### What this task involves
Each record has to be repeated exactly as given.

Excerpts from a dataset

====

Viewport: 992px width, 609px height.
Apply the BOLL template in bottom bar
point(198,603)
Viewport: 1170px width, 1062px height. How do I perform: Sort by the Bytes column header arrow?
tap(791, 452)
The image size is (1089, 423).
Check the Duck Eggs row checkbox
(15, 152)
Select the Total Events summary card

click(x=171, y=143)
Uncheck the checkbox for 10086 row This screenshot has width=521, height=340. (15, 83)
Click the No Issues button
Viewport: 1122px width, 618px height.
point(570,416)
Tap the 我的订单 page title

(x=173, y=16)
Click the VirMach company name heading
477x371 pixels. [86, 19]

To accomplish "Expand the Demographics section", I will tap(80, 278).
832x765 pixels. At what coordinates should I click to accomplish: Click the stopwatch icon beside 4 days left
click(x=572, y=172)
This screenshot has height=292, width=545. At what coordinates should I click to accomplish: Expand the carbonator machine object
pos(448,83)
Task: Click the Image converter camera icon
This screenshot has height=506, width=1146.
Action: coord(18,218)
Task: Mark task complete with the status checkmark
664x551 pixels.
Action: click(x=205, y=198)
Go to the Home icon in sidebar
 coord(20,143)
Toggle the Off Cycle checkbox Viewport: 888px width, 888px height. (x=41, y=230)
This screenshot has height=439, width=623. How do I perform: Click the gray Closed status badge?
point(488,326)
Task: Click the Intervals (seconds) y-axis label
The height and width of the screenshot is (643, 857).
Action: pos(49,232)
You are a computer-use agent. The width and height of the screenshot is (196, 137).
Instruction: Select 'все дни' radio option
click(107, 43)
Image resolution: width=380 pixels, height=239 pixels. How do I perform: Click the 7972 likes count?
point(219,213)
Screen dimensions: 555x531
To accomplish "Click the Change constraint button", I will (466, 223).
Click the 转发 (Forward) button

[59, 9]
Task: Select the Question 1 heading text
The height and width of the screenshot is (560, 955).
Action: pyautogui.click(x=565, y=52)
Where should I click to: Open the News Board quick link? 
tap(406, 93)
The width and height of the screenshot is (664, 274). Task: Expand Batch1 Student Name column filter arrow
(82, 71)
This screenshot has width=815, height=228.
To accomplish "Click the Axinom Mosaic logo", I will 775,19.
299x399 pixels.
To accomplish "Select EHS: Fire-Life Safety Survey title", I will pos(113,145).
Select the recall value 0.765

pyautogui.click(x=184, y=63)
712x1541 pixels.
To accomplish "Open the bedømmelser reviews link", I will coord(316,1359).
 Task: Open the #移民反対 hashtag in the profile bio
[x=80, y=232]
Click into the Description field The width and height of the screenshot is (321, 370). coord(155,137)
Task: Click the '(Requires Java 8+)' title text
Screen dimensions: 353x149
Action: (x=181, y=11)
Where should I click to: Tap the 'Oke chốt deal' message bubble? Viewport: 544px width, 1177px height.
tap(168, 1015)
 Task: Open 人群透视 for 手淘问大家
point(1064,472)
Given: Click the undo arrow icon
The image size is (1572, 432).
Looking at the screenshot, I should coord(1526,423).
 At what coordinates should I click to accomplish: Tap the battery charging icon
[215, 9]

====

### Answer below
Viewport: 992px width, 609px height.
Apply the BOLL template in bottom bar
point(198,603)
Viewport: 1170px width, 1062px height. How do I perform: Sort by the Bytes column header arrow?
tap(791, 452)
The image size is (1089, 423).
Check the Duck Eggs row checkbox
(15, 152)
Select the Total Events summary card

click(x=171, y=143)
Uncheck the checkbox for 10086 row This screenshot has width=521, height=340. (15, 83)
Click the No Issues button
Viewport: 1122px width, 618px height.
point(570,416)
Tap the 我的订单 page title

(x=173, y=16)
Click the VirMach company name heading
477x371 pixels. [86, 19]

To accomplish "Expand the Demographics section", I will tap(80, 278).
832x765 pixels. At what coordinates should I click to accomplish: Click the stopwatch icon beside 4 days left
click(x=572, y=172)
This screenshot has height=292, width=545. At what coordinates should I click to accomplish: Expand the carbonator machine object
pos(448,83)
Task: Click the Image converter camera icon
This screenshot has height=506, width=1146.
Action: coord(18,218)
Task: Mark task complete with the status checkmark
664x551 pixels.
Action: click(x=205, y=198)
Go to the Home icon in sidebar
 coord(20,143)
Toggle the Off Cycle checkbox Viewport: 888px width, 888px height. (x=41, y=230)
This screenshot has height=439, width=623. How do I perform: Click the gray Closed status badge?
point(488,326)
Task: Click the Intervals (seconds) y-axis label
The height and width of the screenshot is (643, 857).
Action: pos(49,232)
You are a computer-use agent. The width and height of the screenshot is (196, 137).
Instruction: Select 'все дни' radio option
click(107, 43)
Image resolution: width=380 pixels, height=239 pixels. How do I perform: Click the 7972 likes count?
point(219,213)
Screen dimensions: 555x531
To accomplish "Click the Change constraint button", I will (466, 223).
Click the 转发 (Forward) button

[59, 9]
Task: Select the Question 1 heading text
The height and width of the screenshot is (560, 955).
Action: pyautogui.click(x=565, y=52)
Where should I click to: Open the News Board quick link? 
tap(406, 93)
The width and height of the screenshot is (664, 274). Task: Expand Batch1 Student Name column filter arrow
(82, 71)
This screenshot has width=815, height=228.
To accomplish "Click the Axinom Mosaic logo", I will 775,19.
299x399 pixels.
To accomplish "Select EHS: Fire-Life Safety Survey title", I will pos(113,145).
Select the recall value 0.765

pyautogui.click(x=184, y=63)
712x1541 pixels.
To accomplish "Open the bedømmelser reviews link", I will coord(316,1359).
 Task: Open the #移民反対 hashtag in the profile bio
[x=80, y=232]
Click into the Description field The width and height of the screenshot is (321, 370). coord(155,137)
Task: Click the '(Requires Java 8+)' title text
Screen dimensions: 353x149
Action: (x=181, y=11)
Where should I click to: Tap the 'Oke chốt deal' message bubble? Viewport: 544px width, 1177px height.
tap(168, 1015)
 Task: Open 人群透视 for 手淘问大家
point(1064,472)
Given: Click the undo arrow icon
The image size is (1572, 432).
Looking at the screenshot, I should coord(1526,423).
 At what coordinates should I click to accomplish: Tap the battery charging icon
[215, 9]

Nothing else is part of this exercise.